I like the reading light a lot. It lights up well and evenly and it’s easy to adjust levels. They say you can’t ever turn it completely off, but when you put it to the lowest level, it’s pretty off. However, I’ve found that even when there is some ambient light, it’s often more comfortable to have the reading light on at least a little bit, so there’s more contrast (it helps to alleviate the classic e-reader problem, which is that, since the background is grey and the text is black, it sometimes wearies the eyes.)

I did, however, have to manually recreate my collections, which was awful. It easy took a few hours to do what (by using Calibre) I’d been able to do in a few minutes on the Kobo.
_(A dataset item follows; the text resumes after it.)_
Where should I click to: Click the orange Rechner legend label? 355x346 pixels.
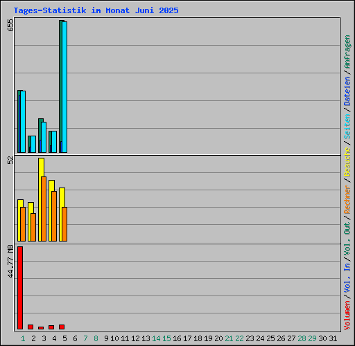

Furthermore, I’ve already experienced major technical glitches. For one thing, I noticed that my battery life was abysmal. I was having to charge it every two or three days. Now, new Kindles often have poor battery life because they’re indexing all the books you put on, so that they’ll be searchable. However, that usually takes a few days, not a few weeks. I eventually realized that the indexing had gotten stuck, so I deleted the index and forced the Kindle to reindex. It continued to get stuck. Most of the time, I managed to get the indexing going again by restarting the Kindle, but eventually it halted entirely.

Finally, I got fed up and decided to just do a factory reset and–from now on–only keep a few books on the Kindle. This is radically different from how I’ve normally done things (normally I like to have a larger number of options as to what to read next), but the alternative was to just accept extremely poor battery life.

However, the latest Kindle update includes the ability to store your collections in the cloud. This has, to a certain extent, made it a bit easier to keep fewer books in the local memory. Using the Kindle device I can (laboriously) arrange all my books into collections and browse through the titles in the cloud. It’s only when I am thinking about actually reading them that I need to tap on them and download them to the mirrored collection in my device’s local memory. And, hopefully, these cloud collections won’t disappear each time I upgrade devices or do a factory re-set.